--- Record set ---
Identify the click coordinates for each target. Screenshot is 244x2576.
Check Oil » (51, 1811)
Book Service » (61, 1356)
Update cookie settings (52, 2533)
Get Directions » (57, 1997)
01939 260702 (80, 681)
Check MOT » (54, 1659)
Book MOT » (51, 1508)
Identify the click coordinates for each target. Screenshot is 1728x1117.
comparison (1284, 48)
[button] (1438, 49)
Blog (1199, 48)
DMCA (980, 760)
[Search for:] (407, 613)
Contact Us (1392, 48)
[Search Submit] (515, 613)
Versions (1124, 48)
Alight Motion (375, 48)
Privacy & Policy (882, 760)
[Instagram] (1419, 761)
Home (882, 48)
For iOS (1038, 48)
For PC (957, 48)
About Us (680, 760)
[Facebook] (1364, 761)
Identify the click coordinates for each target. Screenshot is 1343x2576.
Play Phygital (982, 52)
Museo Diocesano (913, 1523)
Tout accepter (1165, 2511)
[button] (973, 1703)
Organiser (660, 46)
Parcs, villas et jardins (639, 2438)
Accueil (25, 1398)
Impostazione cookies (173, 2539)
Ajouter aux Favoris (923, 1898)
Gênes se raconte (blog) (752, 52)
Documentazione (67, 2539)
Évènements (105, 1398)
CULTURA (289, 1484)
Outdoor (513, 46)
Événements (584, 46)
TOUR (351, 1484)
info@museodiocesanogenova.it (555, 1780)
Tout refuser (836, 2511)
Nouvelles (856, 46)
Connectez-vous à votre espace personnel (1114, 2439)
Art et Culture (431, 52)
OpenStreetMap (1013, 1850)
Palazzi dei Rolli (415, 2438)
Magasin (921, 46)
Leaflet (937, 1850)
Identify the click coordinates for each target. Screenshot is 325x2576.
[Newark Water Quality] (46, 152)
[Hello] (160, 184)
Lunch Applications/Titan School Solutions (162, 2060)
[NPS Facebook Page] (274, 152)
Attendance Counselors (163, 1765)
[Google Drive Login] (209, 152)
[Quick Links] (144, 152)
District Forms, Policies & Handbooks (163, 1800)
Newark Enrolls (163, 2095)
---
- _Problem to solve_: Please return every line of the records that contains the word "each".

- _Task result_:
Identify the click coordinates for each target. Screenshot is 244x2576.
Identify the click coordinates for each target. Screenshot is 1728x1117.
Identify the click coordinates for each target. Screenshot is 1343x2576.
Identify the click coordinates for each target. Screenshot is 325x2576.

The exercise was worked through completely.